- [TASK REQUIREMENTS] Below are entries. Reproduce exactly the lines between the line holding "Open the cap_seg tariff link" and the line holding "You are a computer-use", inclusive, and only those.

===

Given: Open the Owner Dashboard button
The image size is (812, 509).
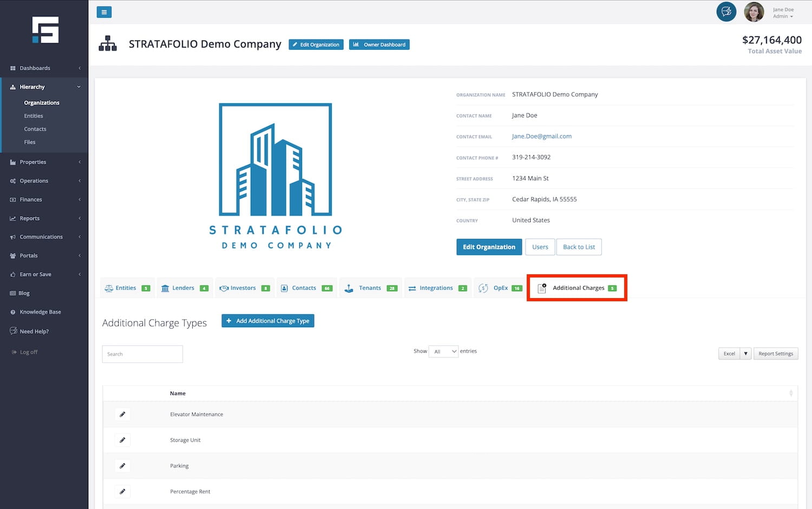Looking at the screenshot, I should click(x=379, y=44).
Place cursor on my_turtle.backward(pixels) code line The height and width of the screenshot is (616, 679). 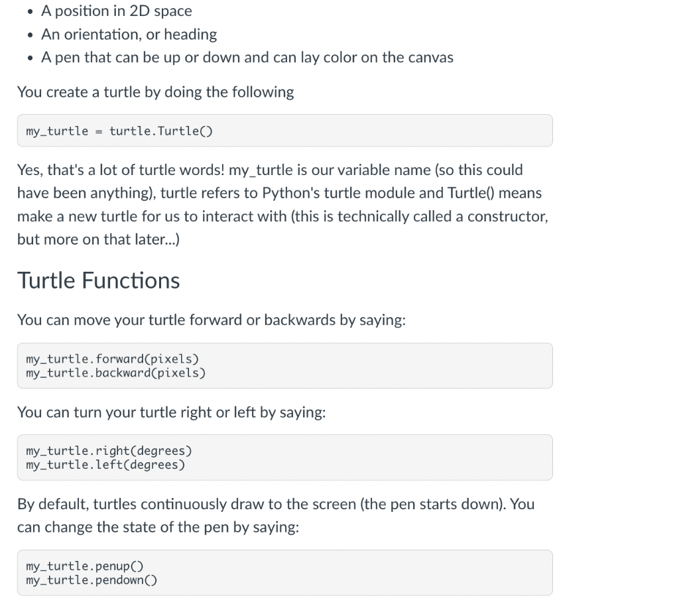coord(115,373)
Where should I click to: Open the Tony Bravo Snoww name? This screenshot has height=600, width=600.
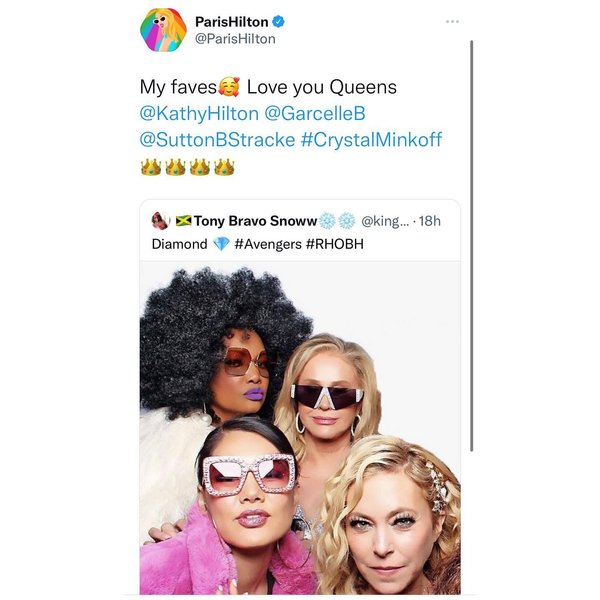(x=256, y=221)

===

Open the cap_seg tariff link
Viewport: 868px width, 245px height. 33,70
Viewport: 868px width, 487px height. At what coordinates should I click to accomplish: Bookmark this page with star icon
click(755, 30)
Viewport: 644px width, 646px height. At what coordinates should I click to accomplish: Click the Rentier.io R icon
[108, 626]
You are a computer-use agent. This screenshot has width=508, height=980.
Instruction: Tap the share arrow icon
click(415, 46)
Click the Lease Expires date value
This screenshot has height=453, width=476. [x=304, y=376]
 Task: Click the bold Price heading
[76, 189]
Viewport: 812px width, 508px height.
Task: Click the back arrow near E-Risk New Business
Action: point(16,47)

===

- [RESULT OF THE TASK]
Open the cap_seg tariff link
Viewport: 868px width, 245px height. 33,70
Viewport: 868px width, 487px height. At what coordinates should I click to accomplish: Bookmark this page with star icon
click(755, 30)
Viewport: 644px width, 646px height. At what coordinates should I click to accomplish: Click the Rentier.io R icon
[108, 626]
You are a computer-use agent. This screenshot has width=508, height=980.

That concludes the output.